Thanks! I will have a look at the BWAmem2 index, and see if tiddit works with it; if it does, I will make a quick update for that.

I'm certain that TIDDIT wont work with the DRAGMAP indexes; sorry!

FriederikeHanssen commented 2 years ago

Is the assembly improving the Sv calls in comparison to the previous version or what is it used for? Sorry, i don't really know how the tool works under the hood

J35P312 commented 2 years ago

No worries, I'm happy you are interested in the algorithm!

In particular, the assembly improves the performance on calling of Small SV (50-300, i.e smaller than the insert size). On such small SV, we wont get any signal from discordant read pairs. Old TIDDIT would only be able to detect those SV based on split reads, which may not be present at repetitive breakpoints.
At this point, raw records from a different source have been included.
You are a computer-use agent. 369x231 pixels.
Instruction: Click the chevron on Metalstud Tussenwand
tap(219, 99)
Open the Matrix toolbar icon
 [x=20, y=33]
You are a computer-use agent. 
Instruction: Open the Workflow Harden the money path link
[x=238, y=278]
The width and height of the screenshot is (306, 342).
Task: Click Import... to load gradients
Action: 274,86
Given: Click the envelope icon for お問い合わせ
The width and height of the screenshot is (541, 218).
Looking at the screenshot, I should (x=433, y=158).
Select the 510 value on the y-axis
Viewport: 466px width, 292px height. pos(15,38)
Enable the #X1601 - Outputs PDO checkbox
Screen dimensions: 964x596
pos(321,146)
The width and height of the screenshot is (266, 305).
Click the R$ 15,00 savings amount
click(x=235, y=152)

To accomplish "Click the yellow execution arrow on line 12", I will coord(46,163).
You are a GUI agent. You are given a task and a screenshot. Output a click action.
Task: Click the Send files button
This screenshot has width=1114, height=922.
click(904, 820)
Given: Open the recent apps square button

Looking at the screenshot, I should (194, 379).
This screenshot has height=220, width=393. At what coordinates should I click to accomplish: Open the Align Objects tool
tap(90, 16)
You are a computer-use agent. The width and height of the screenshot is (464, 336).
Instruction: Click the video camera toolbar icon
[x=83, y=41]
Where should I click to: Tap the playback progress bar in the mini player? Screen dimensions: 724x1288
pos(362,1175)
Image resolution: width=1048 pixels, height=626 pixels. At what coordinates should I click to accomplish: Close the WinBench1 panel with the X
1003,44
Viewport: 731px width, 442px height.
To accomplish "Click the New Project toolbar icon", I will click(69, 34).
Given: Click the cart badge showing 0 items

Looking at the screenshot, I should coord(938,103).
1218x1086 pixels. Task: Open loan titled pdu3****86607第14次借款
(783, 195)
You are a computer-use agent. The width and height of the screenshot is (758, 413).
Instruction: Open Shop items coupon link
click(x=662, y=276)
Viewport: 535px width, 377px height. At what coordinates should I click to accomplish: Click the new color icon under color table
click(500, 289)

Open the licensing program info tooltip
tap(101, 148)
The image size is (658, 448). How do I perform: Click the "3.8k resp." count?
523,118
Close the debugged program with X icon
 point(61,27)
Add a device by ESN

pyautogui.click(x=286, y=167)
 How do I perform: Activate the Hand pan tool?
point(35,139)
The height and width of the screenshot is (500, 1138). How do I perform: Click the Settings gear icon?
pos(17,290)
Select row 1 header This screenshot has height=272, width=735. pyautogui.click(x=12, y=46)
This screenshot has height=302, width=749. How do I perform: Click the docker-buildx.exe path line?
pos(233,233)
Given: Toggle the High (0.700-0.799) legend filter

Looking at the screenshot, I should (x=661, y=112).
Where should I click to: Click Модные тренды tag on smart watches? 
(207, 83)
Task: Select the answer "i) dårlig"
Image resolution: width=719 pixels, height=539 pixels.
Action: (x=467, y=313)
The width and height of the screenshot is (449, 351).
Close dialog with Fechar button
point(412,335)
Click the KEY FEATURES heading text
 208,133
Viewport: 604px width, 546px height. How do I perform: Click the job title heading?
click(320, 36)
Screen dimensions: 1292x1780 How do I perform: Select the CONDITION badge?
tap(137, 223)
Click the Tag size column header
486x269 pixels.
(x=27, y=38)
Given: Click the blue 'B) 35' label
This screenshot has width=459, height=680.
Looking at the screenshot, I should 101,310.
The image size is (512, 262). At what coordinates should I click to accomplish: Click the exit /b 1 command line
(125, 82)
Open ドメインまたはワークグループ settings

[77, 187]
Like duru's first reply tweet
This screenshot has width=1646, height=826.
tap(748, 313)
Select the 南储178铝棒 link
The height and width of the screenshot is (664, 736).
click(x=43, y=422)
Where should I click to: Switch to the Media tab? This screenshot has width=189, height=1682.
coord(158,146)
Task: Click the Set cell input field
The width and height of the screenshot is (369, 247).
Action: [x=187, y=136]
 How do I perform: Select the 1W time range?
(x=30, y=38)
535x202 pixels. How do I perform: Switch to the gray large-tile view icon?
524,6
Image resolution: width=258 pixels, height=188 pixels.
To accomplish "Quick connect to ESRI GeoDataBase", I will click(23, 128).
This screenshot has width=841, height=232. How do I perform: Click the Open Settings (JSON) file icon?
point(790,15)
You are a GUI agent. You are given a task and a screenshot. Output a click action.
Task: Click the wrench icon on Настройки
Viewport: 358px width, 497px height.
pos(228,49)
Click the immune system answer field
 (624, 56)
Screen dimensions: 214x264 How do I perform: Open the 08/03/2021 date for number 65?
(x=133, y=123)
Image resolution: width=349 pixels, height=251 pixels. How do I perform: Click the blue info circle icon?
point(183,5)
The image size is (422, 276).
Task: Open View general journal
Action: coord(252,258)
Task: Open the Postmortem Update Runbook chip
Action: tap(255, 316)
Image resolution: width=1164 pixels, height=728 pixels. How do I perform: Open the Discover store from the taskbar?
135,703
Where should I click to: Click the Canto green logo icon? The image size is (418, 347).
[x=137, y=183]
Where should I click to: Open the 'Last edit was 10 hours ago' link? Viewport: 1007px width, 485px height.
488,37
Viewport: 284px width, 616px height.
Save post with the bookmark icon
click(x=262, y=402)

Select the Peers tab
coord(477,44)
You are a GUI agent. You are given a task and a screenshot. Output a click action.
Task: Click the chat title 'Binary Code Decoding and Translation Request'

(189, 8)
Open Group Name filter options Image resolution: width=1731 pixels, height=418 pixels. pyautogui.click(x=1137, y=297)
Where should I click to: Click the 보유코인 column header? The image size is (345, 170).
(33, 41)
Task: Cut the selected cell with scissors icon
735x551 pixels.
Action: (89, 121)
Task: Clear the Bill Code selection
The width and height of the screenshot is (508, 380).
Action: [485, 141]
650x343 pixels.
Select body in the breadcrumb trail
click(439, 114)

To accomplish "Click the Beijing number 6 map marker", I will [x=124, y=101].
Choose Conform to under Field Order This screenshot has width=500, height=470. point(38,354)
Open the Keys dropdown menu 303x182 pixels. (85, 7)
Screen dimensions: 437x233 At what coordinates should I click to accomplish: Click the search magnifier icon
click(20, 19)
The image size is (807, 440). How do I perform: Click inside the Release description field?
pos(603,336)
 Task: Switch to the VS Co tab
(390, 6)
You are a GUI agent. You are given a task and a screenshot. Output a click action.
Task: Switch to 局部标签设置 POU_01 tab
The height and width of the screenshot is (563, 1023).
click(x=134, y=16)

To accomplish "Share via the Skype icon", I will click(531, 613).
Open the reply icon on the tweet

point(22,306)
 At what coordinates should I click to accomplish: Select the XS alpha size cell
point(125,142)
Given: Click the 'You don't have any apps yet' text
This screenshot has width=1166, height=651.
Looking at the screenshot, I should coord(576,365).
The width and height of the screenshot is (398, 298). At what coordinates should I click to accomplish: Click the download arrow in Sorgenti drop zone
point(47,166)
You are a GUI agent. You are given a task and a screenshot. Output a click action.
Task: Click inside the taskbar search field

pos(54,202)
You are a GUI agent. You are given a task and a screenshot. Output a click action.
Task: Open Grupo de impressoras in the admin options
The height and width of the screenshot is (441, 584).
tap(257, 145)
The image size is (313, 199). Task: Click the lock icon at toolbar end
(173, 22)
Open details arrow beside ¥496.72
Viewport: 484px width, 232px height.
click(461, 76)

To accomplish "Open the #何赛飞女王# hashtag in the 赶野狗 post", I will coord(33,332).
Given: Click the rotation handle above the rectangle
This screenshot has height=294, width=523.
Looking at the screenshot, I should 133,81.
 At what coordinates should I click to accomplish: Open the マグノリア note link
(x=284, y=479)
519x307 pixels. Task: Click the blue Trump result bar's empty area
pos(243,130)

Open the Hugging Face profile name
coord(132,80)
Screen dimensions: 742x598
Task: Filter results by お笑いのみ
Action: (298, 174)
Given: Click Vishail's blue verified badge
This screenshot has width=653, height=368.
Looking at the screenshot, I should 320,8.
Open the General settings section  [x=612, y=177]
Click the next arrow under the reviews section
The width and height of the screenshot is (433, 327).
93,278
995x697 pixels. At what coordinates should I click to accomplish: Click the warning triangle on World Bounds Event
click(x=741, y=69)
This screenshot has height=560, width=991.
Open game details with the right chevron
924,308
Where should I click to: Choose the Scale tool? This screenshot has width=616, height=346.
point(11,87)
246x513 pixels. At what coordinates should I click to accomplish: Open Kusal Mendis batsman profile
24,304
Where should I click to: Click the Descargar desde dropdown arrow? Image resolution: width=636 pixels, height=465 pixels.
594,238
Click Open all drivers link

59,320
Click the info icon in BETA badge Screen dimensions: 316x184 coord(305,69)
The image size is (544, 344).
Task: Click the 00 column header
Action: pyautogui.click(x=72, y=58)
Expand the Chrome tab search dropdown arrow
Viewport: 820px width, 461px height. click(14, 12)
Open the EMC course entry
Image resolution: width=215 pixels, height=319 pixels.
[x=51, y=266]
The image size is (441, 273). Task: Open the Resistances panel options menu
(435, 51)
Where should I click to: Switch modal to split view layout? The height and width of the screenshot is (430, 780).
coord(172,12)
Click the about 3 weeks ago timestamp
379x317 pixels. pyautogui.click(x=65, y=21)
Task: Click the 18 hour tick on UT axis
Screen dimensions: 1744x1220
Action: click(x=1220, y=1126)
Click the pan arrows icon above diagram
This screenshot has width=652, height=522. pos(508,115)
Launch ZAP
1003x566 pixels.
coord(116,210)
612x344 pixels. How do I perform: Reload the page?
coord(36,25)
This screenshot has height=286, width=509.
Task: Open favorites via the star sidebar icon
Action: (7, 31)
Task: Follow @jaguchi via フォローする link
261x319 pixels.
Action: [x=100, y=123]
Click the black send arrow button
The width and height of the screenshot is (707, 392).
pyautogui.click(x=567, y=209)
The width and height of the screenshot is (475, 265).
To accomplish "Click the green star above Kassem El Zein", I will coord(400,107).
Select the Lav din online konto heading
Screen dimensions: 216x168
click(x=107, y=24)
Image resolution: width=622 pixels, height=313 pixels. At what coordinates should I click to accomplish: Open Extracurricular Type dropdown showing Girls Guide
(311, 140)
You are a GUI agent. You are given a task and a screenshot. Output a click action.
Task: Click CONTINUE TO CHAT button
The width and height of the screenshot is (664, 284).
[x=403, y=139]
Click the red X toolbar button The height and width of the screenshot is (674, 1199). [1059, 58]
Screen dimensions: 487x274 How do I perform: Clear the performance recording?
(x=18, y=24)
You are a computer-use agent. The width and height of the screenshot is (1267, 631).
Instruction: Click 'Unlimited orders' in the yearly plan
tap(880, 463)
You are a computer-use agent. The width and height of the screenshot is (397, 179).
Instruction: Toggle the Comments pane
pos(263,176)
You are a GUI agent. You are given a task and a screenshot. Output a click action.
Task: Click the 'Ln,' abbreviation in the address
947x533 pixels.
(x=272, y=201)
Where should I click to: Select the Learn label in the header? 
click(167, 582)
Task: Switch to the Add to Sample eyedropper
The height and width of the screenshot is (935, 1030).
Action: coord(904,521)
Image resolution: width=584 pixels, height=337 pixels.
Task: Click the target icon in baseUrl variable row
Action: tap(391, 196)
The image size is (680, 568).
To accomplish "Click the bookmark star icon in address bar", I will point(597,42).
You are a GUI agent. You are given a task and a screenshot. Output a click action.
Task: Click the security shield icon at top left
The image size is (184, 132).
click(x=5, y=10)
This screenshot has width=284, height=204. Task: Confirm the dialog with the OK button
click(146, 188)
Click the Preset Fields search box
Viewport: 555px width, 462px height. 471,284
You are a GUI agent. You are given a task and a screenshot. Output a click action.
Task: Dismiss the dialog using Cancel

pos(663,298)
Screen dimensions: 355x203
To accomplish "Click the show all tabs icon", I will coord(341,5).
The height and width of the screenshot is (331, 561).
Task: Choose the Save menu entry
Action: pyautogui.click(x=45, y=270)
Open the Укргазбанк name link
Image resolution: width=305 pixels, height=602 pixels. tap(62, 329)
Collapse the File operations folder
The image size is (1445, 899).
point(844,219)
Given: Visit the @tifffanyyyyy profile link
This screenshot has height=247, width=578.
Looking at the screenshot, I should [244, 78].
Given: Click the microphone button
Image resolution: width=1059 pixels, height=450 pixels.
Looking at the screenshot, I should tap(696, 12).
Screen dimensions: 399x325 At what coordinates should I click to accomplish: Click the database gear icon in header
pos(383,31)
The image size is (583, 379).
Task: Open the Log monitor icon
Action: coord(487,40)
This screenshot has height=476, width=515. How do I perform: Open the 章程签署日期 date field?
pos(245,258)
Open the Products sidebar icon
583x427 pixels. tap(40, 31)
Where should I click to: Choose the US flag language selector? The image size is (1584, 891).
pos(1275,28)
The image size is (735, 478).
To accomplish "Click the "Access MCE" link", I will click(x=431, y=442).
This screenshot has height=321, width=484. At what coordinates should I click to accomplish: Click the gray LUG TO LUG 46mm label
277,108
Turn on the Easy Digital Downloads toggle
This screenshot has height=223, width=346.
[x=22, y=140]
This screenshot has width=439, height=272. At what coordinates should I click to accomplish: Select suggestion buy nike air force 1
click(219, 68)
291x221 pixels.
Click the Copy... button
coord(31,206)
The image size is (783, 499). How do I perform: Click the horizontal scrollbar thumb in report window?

The contigs also helps us to get the most accurate estimate of the breakpoint position; and we can use the contigs themselves to design ddPCR probes for instance.

J35P312 commented 2 years ago

Hello again! I gave it a try, sadly bwa mem wont work with the bwa-mem2 index: i.e the reference must be indexed using bwa to run the tiddit local assembly. I have now made a new release: 3.1.0, where you can turn of the assembly module ("--skip_assembly"), then there wont be any need for providing bwa indexed reference.

I recommend running local assembly if possible; but turning it off may be a nice option in some cases.

Have fun! //jesper

FriederikeHanssen commented 2 years ago

Thank you for adding the additional flag and answering all our questions. Will close the issue since everything is worked out now 😁